Ethics Quiz: The Dying Veterans Plea [Corrected]

I know my answer to this one right now, but I’m curious about everyone else, and willing to be convinced that I’m a hard-hearted meanie.

Call this one a “Good Disgraced Veteran” story, in the style of the recent spate of human interest tales designed to make us feel sorry that the law has to be enforced when those nice, noble illegal immigrants break it. In this variation, the object of sympathy is Needham Mayes, who was among the first black servicemen to be stationed at Fort Bragg following  the President Truman’s executive order desegregating the armed forces  seven years earlier. In July 1955, as a 21-year-old private, he walked into a club on the base for non-commissioned officers only.  He was quickly confronted by a sergeant; their altercation became violent, and the sergeant ended up shot and bleeding with his own gun. Mayes was arrested and led away in irons, then court-martialed. He left the Army with a dishonorable discharge.

Now in his eighties and ailing, Mayes wants his dishonorable discharge expunged so he can be buried in a national cemetery. [Notice of Correction: I erroneously wrote “Arlington National Cemetery” in the original version] His argument is that after being kicked out of the Army, he turned his life around and has been an admirable, even exemplary citizen.

In 1978, he earned a bachelor’s degree at Adelphi University, then a master’s degree. He became a social worker and therapist. He worked with organizations that fought drug abuse promoted mental health, and worked to  prevent the spread of HIV and AIDS. In 2009, when  Mayes was 75, he joined the NAACP’s Civic Engagement Committee, and began working  with young men in poor, black neighborhoods, visiting homes and jails, and also seeking out anyone who would listen at large community events. All who know him and his work acknowledge that he has changed lives for the better.

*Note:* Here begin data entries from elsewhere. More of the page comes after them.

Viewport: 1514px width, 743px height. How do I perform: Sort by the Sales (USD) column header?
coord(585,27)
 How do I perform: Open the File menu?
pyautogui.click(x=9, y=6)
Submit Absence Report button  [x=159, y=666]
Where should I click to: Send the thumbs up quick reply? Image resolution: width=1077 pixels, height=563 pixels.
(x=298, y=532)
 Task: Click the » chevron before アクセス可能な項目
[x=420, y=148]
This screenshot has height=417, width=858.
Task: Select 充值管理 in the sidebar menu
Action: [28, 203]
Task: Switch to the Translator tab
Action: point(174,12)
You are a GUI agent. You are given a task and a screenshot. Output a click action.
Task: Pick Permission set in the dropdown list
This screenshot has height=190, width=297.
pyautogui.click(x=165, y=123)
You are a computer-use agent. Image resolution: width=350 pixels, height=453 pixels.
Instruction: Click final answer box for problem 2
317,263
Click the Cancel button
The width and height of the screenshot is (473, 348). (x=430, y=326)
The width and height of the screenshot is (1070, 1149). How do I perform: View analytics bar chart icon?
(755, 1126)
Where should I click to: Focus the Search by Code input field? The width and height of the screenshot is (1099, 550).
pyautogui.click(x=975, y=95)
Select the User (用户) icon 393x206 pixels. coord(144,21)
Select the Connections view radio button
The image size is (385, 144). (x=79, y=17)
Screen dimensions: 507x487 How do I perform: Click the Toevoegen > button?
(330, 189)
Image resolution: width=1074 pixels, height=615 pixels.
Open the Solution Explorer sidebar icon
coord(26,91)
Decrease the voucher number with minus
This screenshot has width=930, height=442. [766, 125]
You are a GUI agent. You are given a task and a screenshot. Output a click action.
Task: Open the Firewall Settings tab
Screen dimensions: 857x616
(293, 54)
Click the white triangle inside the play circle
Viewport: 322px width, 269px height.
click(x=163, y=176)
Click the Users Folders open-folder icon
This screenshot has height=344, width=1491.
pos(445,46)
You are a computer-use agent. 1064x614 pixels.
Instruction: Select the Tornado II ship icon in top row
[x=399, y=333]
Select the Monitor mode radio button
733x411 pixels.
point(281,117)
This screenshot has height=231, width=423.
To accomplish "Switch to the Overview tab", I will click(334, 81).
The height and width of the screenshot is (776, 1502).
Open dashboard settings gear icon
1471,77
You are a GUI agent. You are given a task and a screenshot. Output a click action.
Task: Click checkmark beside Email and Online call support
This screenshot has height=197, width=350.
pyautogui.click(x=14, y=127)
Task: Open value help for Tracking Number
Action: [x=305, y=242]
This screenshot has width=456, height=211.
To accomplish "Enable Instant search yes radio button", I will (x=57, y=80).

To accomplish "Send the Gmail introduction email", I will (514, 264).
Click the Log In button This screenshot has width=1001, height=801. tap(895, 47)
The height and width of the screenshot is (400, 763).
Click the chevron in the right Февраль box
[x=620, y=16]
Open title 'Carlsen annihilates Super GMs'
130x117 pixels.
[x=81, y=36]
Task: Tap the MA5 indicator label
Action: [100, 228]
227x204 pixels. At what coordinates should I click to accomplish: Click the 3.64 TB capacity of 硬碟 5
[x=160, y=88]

“I am a rehabilitated man,” Needham  wrote in 2017, in an appeal to have his dishonorable discharge converted to an honorable one, “and I hope to have the right to be buried in a national cemetery with my comrades-in-arms.” His request was denied. Now his lawyers are again mounting an effort to have his record cleansed, assisted by Senator Kirsten Gillibrand.

Your Ethics Alarms Ethics Quiz of the Day:

Should Mayes’ dishonorable discharge be upgraded?

As I said above, I know my answer: no.

Stipulated: Needham Mayes has been a positive force in his community and a fine citizen; based on what I know, I have no difficulty concluding that he is an ethical, virtuous, admirable human being. Nothing he has done since his military discharge, however, alters in any way his conduct when he was in the military, or renders his court martial and discharge any less valid than they were in 1955.

What the Times, Gillibrand, Mayes’ supporters and Mayes himself are arguing for is akin to the Ted Kennedy fallacy, which goes like this: Yes, horny, drunken Ted may have contributed to the death of a young woman and participated in a cowardly cover-up, but he went on to be a hard-working and respected U.S. Senator, so all of that should be forgiven and forgotten. Wrong. Ethics and personal responsibility don’t work like that, and life shouldn’t.  Past misconduct isn’t erased by present good works. Its significance in assessing the character and personal achievements of an individual are certainly mitigated and even outweighed by what has come after, but the misconduct remains, and so should its just consequences.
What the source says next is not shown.